Return all entries verbatim; skip any pictures.

Information shown: Begin

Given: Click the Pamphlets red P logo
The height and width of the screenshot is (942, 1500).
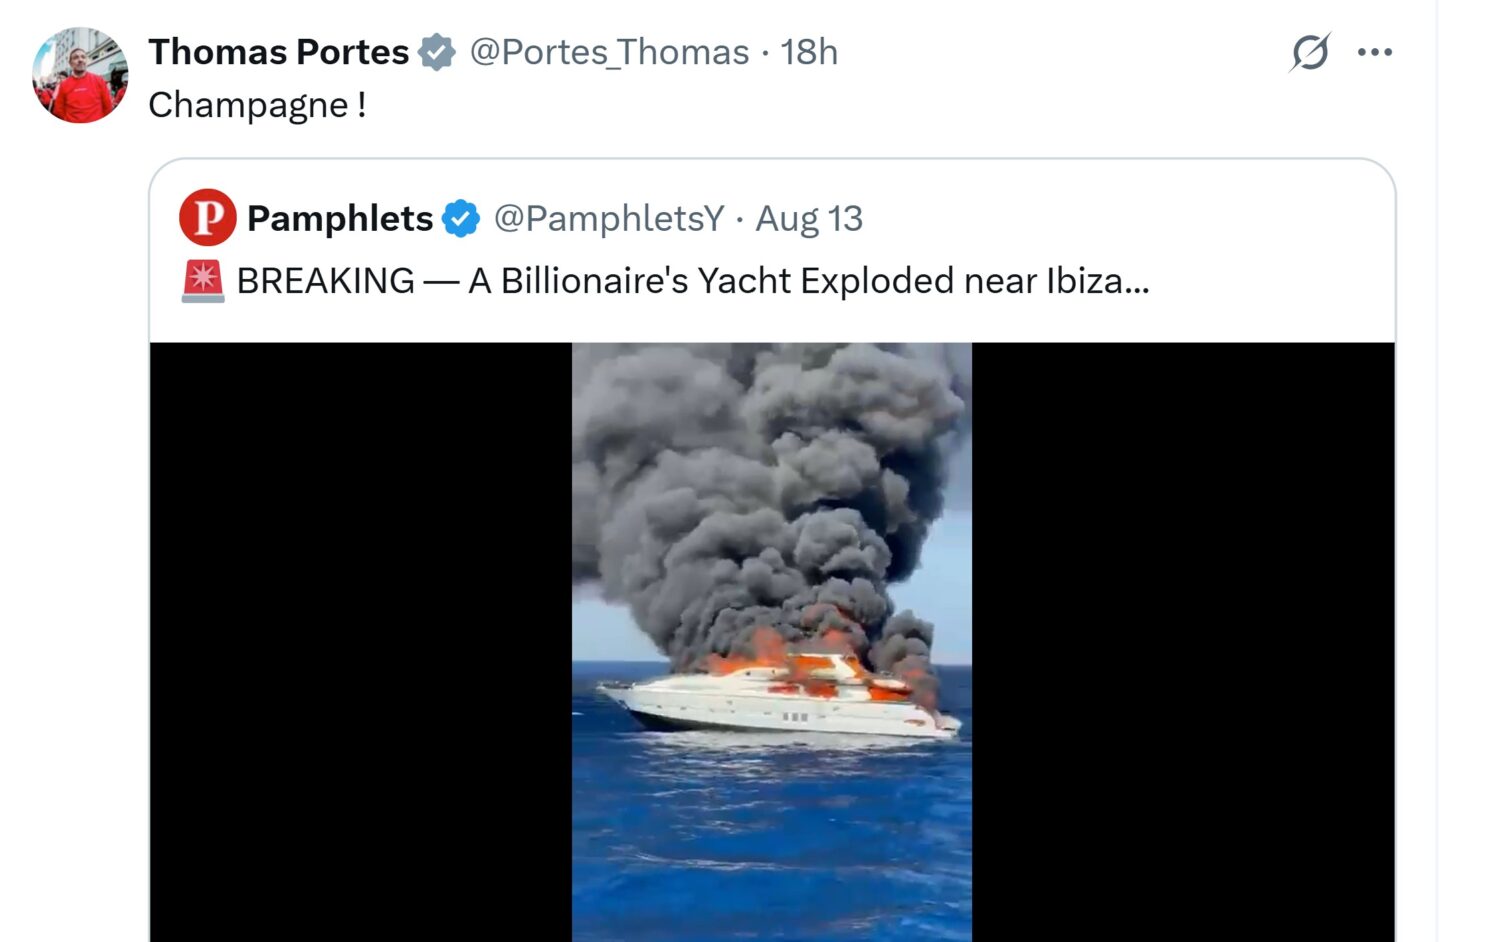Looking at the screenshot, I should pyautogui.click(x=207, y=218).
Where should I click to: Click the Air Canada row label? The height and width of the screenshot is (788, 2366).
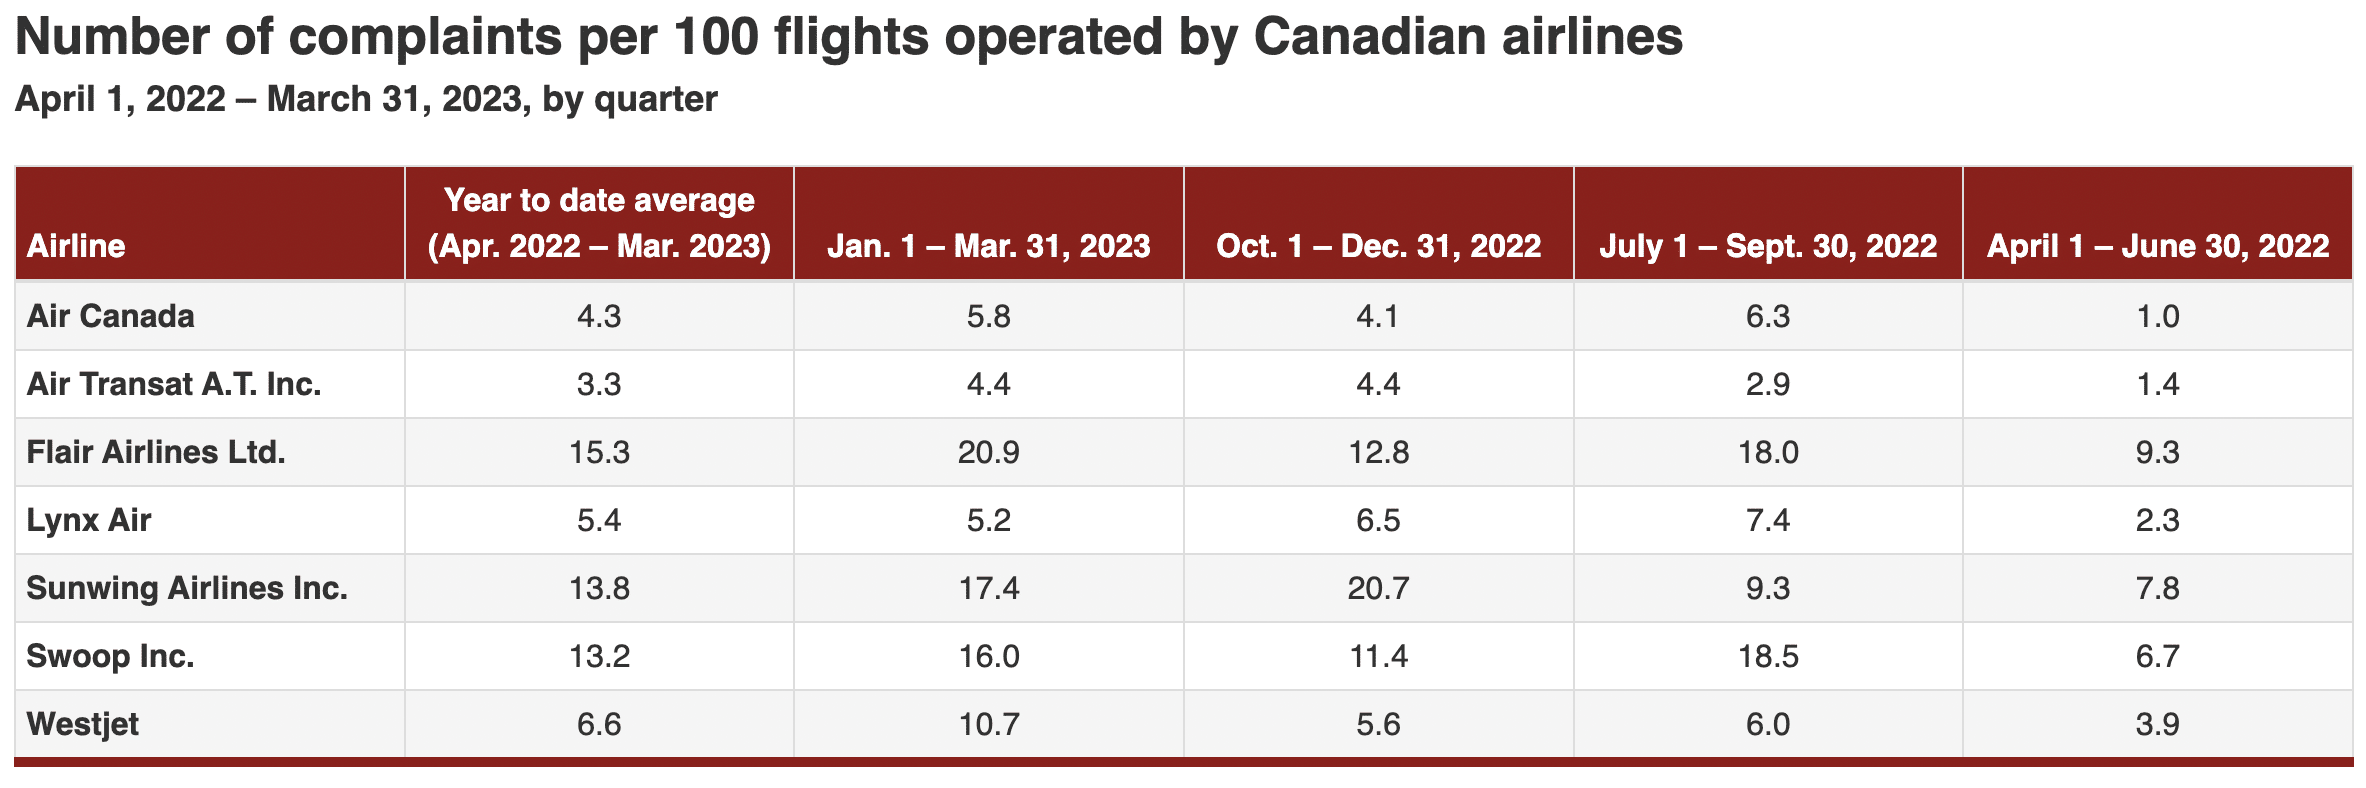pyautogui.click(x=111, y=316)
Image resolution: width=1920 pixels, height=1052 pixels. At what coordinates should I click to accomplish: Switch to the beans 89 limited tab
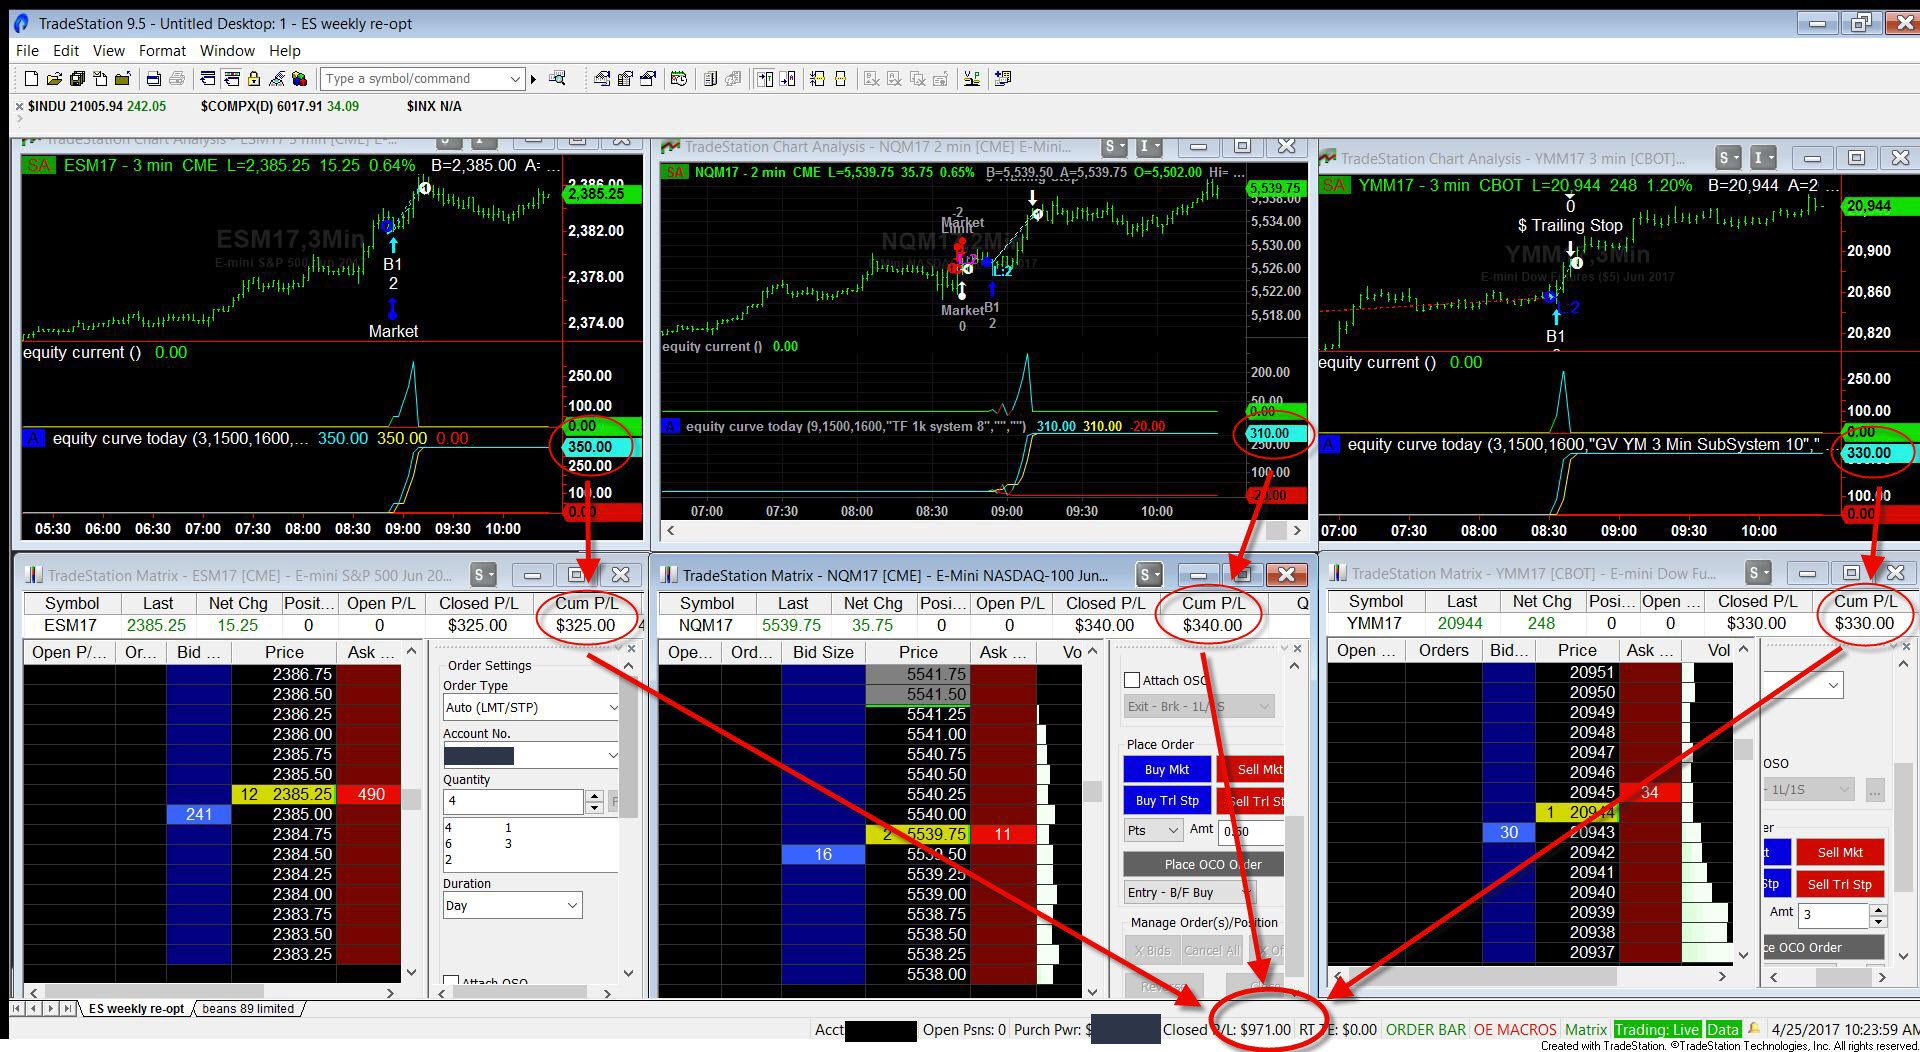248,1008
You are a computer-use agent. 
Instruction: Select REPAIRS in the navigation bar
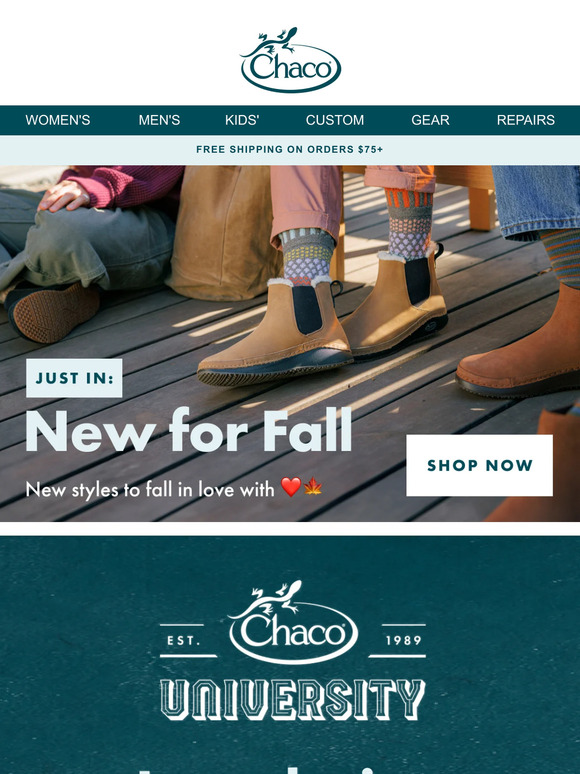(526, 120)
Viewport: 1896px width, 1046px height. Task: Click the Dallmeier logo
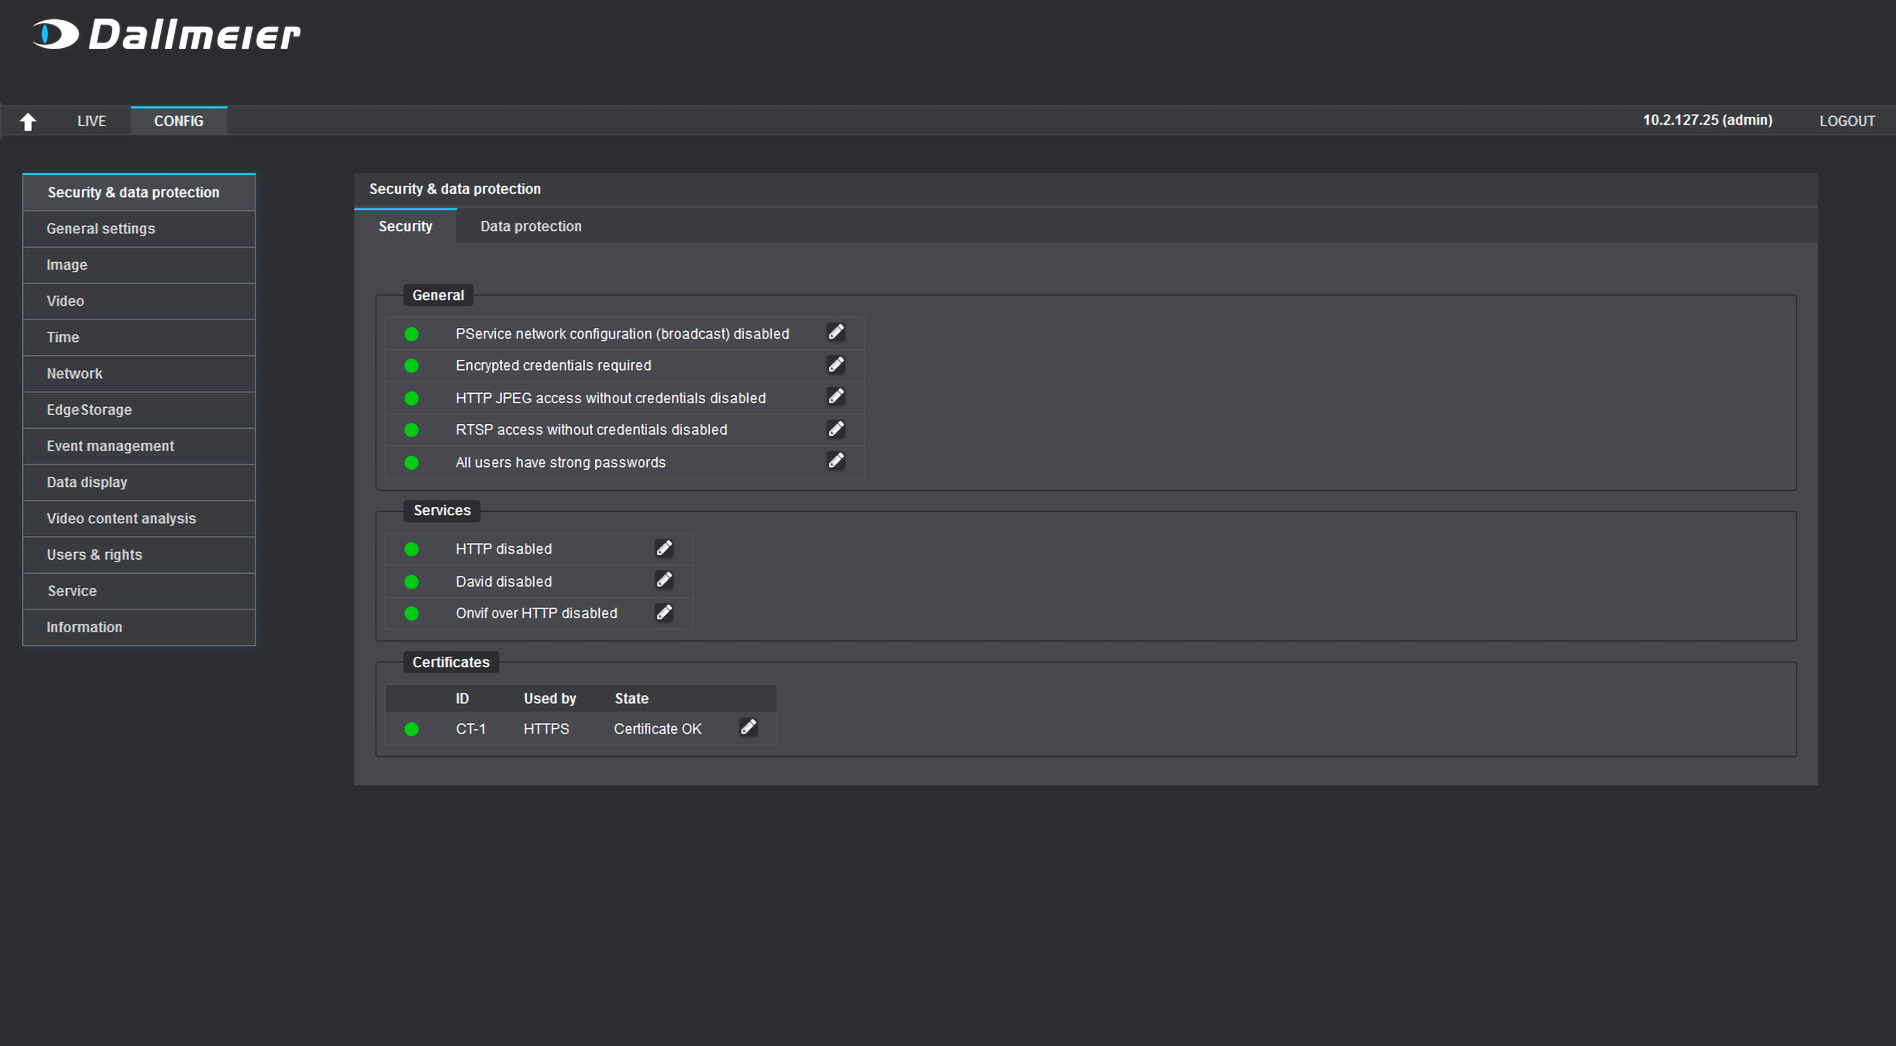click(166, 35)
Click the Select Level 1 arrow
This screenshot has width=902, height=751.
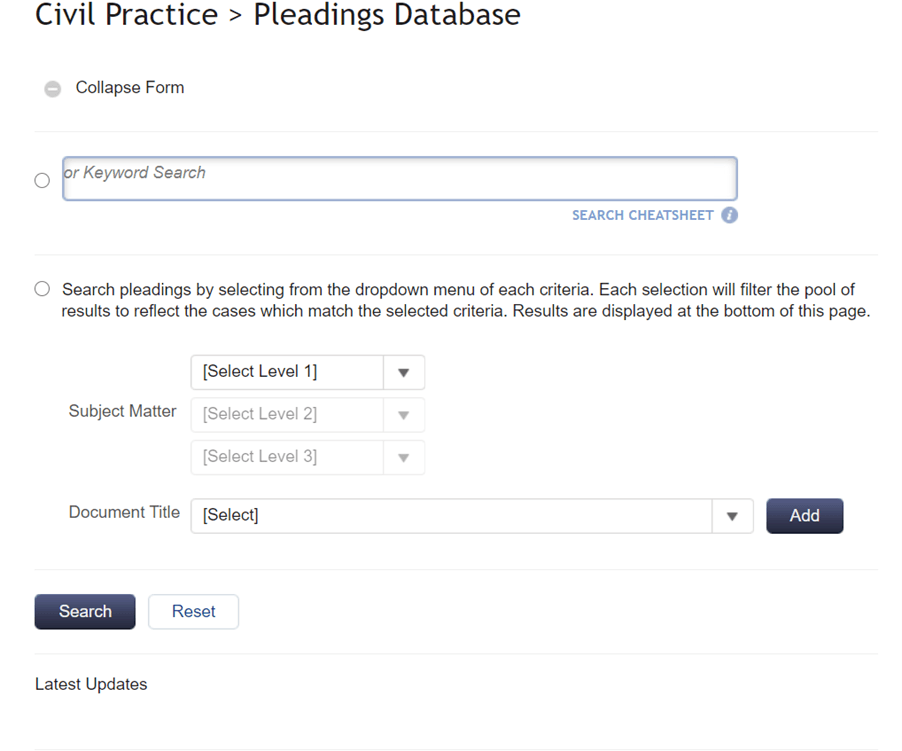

Information shown: End

■ **Task solution**
Given: Click the Pamphlets red P logo
The height and width of the screenshot is (942, 1500).
Looking at the screenshot, I should pyautogui.click(x=207, y=218).
Where should I click to: Click the Air Canada row label? The height and width of the screenshot is (788, 2366).
pyautogui.click(x=111, y=316)
Image resolution: width=1920 pixels, height=1052 pixels. At what coordinates should I click to accomplish: Switch to the beans 89 limited tab
248,1008
You are a computer-use agent. 
Instruction: Select REPAIRS in the navigation bar
(526, 120)
Viewport: 1896px width, 1046px height. Task: Click the Dallmeier logo
click(166, 35)
Click the Select Level 1 arrow
This screenshot has width=902, height=751.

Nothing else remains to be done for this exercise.